Improving skin picking diagnosis among Brazilians: validation of the Skin Picking Impact Scale and development of a photographic instrument.

BACKGROUND: Skin picking disorder is a prevalent disorder frequently comorbid with depression and anxiety, which is underdiagnosed mainly by dermatologists. Assessment of skin picking disorder is based on instruments influenced by the awareness about skin picking disorder and comorbid symptoms. To date, there is no validated instrument for Brazilian individuals nor an instrument to evaluate the severity of skin lesions in an objective way.
OBJECTIVES: Validate the Skin Picking Impact Scale for Brazilian Portuguese and create a photographic measurement to assess skin lesions.
METHODS: The sample was assessed through the Skin Picking Impact Scale translated into Brazilian Portuguese, the Hamilton Anxiety Scale, the Beck Depression Inventory, and the Clinical Global Impression Scale. The patients' skin lesions were photographed. Photos were evaluated regarding active excoriation, crust/bleeding, exulceration, and linear lesions.
RESULTS: There were 63 patients included. The Skin Picking Impact Scale translated into Brazilian Portuguese had good internal consistency (Cronbach's alpha=0.88), which tests of goodness-of-fit, showing a suitable model. The reliability of photographic measurement was 0.66, with a high internal consistency (Cronbach's alpha=0.87). Photographic measurement was not correlated with the Skin Picking Impact Scale, the Clinical Global Impression Scale, or comorbid symptoms. STUDY LIMITATIONS: Lack of a previously validated instrument to evaluate dermatillomania in the Brazilian population for comparison.
CONCLUSION: The Skin Picking Impact Scale validated in Brazilian Portuguese is a good instrument to evaluate skin picking disorder. Photographic measurement is a consistent way of assessing skin lesions, but it does not reflect the impact of skin picking disorder on the individual's life.

Introduction

Skin picking disorder (SPD), also known as excoriation disorder or dermatillomania, affects up to 5.4% of general population and up to 30% of psychiatric patients. It was included as a formal diagnosis in the Diagnostic and Statistical Manual of Mental Disorders, Fifth Edition (DSM 5), characterized by the following: recurrent picking at the skin resulting in skin lesions; attempts to stop picking; clinically significant distress, and absence of another cause for the habit. SPD severity is related to impairment in quality of life, and is correlated with anxiety disorder (up to 48%), major depression (8–28%), and substance abuse (14–36%).
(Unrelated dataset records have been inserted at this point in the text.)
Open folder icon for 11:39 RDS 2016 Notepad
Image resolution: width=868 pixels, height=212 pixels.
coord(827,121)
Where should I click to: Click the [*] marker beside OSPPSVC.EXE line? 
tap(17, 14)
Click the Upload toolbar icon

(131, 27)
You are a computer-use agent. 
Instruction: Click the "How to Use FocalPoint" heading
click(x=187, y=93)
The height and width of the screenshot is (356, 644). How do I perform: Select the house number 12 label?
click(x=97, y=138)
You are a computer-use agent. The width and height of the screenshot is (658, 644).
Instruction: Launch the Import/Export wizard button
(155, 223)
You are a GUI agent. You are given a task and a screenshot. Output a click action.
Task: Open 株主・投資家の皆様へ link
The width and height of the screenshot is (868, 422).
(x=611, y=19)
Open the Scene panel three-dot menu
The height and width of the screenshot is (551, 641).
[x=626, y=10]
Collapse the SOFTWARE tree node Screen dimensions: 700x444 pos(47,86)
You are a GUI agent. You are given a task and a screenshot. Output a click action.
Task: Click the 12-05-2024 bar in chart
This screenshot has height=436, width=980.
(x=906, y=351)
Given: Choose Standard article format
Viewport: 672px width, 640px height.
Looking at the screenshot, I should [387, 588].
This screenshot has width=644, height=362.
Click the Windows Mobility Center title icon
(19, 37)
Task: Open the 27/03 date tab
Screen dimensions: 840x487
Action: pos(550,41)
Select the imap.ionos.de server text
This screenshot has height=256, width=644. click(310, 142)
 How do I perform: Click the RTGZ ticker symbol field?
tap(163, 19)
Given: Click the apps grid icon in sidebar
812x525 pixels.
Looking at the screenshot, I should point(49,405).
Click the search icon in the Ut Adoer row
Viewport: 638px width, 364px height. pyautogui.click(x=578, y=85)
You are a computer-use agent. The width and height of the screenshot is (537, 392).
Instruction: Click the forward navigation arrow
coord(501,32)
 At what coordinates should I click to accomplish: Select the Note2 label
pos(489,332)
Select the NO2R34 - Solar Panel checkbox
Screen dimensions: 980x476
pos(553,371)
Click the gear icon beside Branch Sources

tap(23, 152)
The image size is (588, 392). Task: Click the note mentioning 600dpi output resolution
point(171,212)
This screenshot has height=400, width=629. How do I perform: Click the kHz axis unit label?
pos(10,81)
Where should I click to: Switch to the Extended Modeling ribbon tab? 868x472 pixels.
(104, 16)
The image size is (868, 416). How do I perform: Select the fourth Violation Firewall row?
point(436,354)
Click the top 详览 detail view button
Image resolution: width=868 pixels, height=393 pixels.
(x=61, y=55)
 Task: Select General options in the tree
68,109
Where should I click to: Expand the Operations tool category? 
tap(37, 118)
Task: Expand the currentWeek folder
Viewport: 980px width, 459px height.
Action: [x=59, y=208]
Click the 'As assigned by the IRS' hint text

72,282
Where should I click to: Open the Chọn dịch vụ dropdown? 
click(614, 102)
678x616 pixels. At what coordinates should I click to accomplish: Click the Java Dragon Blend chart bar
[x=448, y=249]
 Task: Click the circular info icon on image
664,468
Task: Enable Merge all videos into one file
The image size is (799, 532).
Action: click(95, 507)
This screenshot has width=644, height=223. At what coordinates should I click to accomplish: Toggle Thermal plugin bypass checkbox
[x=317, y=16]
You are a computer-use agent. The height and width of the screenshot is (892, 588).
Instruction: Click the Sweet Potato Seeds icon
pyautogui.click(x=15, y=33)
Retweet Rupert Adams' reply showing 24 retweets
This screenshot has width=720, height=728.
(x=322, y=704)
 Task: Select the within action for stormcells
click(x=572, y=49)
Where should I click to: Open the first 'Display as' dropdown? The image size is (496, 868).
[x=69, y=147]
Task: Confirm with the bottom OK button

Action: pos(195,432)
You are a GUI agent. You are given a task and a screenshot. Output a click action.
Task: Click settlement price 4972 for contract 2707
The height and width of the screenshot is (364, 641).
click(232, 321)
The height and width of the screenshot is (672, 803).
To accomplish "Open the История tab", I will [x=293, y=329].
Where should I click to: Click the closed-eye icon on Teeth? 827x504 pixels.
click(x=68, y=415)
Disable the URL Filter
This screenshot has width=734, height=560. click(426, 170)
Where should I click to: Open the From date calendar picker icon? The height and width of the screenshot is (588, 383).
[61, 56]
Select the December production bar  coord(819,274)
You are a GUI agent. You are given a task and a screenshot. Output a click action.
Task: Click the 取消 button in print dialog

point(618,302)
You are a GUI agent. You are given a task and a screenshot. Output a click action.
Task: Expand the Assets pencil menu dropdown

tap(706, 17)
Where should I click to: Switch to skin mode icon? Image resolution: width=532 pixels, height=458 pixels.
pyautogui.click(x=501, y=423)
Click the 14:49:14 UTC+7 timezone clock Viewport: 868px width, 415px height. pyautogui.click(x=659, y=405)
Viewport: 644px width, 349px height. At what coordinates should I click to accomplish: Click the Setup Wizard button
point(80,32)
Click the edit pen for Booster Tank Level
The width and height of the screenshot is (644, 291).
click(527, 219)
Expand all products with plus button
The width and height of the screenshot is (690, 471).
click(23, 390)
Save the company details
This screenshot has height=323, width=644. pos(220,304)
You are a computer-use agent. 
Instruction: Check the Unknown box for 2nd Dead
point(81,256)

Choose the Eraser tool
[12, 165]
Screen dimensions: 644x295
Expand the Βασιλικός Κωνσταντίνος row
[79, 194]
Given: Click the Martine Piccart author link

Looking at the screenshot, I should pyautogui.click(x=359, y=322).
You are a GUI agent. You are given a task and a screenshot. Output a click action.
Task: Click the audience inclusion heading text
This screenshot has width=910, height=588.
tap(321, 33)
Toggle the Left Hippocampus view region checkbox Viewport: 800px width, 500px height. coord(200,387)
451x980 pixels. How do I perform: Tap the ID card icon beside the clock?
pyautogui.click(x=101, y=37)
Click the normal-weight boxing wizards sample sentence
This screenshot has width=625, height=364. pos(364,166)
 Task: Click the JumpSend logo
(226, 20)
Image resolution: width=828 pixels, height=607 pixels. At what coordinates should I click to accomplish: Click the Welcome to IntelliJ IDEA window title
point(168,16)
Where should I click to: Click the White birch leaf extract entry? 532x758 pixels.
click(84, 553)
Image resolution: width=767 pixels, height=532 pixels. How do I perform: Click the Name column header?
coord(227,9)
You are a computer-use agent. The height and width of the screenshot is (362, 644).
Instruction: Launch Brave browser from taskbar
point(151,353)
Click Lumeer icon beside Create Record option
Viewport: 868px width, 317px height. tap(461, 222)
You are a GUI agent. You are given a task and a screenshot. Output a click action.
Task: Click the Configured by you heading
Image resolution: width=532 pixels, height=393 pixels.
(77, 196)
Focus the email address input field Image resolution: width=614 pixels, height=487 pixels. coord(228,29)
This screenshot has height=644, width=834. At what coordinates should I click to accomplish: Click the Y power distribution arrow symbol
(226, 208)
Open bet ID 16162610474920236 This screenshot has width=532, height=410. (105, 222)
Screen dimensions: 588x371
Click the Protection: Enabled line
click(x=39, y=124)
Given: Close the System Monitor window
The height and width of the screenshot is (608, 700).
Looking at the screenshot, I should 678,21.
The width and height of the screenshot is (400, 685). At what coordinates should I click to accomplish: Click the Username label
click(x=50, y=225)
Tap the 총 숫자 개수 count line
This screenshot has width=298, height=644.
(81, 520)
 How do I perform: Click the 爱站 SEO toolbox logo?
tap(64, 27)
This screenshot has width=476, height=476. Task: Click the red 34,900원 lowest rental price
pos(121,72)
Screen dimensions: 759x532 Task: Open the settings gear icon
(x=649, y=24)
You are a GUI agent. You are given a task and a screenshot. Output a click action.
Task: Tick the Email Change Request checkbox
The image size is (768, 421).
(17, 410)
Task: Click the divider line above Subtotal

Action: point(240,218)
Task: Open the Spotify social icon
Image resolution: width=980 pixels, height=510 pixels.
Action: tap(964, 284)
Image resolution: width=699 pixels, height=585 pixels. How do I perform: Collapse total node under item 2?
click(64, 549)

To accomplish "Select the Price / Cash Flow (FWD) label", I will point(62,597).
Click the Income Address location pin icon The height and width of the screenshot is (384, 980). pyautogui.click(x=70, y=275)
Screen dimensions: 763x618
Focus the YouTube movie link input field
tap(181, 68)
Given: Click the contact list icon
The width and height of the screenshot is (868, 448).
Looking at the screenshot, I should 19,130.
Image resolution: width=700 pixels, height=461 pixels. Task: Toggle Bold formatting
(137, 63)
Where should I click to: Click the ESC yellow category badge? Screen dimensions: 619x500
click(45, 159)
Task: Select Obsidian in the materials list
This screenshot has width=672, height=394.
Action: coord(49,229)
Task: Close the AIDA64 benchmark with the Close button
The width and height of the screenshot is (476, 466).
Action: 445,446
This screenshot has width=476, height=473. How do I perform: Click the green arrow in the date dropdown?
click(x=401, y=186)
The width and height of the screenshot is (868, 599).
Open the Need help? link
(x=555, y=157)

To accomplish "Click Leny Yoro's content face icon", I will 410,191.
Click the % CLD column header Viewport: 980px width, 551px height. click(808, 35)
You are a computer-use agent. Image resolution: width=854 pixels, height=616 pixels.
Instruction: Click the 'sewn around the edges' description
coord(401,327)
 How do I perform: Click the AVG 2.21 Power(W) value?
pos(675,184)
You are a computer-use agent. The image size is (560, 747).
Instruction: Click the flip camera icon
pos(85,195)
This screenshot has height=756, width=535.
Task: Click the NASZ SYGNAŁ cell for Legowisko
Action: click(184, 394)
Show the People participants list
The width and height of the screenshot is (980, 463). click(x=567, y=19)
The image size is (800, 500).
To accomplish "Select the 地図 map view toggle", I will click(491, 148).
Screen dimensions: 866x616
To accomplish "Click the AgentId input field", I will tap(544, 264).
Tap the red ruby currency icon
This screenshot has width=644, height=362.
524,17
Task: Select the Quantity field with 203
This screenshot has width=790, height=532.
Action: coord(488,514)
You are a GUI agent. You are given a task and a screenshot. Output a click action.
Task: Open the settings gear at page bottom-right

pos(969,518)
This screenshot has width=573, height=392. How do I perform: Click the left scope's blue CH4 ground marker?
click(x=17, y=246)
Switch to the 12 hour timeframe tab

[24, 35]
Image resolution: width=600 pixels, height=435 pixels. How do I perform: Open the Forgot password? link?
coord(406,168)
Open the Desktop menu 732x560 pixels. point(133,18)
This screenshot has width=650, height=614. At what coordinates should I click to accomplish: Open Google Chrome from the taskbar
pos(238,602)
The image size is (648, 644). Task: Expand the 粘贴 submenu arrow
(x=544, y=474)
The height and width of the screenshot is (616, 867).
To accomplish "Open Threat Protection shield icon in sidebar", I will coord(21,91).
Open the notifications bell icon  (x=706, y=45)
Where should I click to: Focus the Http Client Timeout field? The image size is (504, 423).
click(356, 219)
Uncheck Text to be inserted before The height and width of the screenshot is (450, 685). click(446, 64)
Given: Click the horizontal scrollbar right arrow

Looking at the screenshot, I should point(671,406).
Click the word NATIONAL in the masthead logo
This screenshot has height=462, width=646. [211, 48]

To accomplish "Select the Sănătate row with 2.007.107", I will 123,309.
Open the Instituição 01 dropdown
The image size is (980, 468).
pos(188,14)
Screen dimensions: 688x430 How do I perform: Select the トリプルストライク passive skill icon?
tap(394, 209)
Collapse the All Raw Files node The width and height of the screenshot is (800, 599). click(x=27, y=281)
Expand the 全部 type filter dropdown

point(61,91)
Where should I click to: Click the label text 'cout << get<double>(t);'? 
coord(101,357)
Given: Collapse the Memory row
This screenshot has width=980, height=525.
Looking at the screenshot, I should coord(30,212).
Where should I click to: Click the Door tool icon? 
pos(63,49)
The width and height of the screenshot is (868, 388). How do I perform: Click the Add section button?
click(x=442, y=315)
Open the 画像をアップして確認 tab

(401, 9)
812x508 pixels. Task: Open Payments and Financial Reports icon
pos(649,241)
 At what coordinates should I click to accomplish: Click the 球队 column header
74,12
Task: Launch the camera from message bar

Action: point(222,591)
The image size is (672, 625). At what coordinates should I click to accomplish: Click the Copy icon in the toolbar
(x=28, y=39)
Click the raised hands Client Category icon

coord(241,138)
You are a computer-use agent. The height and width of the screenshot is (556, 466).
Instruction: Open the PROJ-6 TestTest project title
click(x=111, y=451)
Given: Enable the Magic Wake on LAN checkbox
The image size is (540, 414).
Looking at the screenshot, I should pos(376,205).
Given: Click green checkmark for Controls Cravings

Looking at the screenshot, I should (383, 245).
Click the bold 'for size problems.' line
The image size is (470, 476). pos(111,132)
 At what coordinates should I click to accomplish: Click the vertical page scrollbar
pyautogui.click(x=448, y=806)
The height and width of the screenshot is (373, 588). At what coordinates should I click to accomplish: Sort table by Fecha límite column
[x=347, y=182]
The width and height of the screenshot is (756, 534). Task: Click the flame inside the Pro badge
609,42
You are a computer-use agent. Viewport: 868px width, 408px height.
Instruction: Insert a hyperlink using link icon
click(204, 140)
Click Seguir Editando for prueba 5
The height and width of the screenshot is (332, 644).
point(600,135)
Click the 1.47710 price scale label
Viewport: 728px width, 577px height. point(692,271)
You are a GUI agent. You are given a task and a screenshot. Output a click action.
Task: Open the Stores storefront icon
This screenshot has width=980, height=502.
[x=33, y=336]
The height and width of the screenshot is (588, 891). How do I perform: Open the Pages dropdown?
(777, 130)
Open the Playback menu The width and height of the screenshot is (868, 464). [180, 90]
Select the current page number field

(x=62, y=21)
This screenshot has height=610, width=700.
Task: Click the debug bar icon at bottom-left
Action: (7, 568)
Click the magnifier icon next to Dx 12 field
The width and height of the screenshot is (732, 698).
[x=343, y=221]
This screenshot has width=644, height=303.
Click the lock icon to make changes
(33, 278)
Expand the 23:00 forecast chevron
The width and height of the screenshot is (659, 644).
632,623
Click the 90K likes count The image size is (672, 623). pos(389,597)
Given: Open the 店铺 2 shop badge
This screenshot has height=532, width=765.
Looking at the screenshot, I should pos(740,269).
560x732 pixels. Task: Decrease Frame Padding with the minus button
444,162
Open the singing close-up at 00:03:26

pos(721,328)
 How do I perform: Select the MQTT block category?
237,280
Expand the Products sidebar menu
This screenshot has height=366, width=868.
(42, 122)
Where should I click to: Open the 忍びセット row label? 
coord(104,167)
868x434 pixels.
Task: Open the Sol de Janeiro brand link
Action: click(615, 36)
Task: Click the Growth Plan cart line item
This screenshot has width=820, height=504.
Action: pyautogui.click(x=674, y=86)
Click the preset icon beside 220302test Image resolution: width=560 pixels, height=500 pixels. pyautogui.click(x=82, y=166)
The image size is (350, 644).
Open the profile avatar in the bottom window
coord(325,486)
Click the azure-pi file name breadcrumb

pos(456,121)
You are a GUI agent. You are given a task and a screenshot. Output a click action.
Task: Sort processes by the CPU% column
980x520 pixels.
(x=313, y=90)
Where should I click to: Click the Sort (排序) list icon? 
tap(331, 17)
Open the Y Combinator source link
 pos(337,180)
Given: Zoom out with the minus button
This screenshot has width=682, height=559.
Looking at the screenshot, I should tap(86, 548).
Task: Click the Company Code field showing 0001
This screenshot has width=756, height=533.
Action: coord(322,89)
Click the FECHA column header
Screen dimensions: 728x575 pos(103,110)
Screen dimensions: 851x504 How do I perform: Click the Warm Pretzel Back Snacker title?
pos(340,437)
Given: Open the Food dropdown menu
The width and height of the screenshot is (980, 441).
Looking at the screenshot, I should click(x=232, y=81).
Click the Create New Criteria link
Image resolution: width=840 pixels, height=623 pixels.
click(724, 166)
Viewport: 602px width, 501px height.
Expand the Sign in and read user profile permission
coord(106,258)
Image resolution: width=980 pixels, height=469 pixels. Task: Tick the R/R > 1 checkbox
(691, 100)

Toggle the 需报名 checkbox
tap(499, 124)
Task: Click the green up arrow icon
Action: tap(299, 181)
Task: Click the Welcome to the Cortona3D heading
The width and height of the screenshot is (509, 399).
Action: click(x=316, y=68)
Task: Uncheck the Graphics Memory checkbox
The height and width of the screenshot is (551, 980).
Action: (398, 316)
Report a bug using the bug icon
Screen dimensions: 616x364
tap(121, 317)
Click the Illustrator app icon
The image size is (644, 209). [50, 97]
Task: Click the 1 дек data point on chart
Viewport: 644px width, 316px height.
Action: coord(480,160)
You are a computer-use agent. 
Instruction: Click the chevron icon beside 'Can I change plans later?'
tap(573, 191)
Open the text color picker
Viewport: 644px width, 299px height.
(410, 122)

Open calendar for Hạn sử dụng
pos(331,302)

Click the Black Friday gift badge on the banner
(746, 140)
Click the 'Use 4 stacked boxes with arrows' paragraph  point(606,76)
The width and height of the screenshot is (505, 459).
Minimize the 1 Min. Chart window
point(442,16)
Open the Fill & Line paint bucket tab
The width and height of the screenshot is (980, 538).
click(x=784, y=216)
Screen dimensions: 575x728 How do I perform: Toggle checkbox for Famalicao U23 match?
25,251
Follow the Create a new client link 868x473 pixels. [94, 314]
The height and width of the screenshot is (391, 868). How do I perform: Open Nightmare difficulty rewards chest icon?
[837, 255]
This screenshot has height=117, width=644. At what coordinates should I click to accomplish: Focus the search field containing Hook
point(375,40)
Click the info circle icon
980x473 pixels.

Although it is a psychiatric disorder, the majority of patients first seek help with a dermatologist, and differential diagnosis should be made with delusional parasitosis, prurigo simplex, subacute Hebra and scabies. Among patients with SPD who seek help, only 53% receive the correct diagnosis, made by dermatologists in 2.5% of cases and by psychiatrists in 56%. SPD is a chronic disorder and the habit usually is automatic, with only 24% of individuals reporting full awareness prior to picking. Besides the nails, patients can use pins or tweezers to manipulate their skin, and 80% have notable tissue damage.

The severity of SPD and the response to treatment have been evaluated with different instruments: clinician-reported measures, self-reported measures of SPD severity, and self-reported measures of SPD impact. The Yale-Brown Obsessive Compulsive Scale Modified for Neurotic Excoriation (NE-YBOCS) is a reliable clinician-reported instrument that evaluates thoughts and behaviors related to skin picking during the last seven days, but does not specifically assess the social distress caused by the disease. Among the self-reported measures, the skin picking scale is a moderately reliable instrument that assesses SPD severity during the past week and that has been correlated with depressive symptoms.7, 8 The Skin Picking Symptom Assessment Scale is a less-used, reliable, self-reported instrument to evaluate SPD severity during the last seven days. The Skin Picking Reward Scale is a reliable instrument to assess the aspects of “liking” and “wanting” the SPD habit, without definition of the time of symptoms evaluation, substantially influenced by the self-reflection regarding the habit. All these measures evaluate the frequency of this habit but not the distress caused. The Skin Picking Impact Scale (SPIS) is the only scale that evaluates the psychological impact of this disorder; it is a patient-rated scale with high reliability, evaluating symptoms during the last seven days, with higher scores considered more severe impact. The SPIS has been correlated with depressive and anxious symptoms.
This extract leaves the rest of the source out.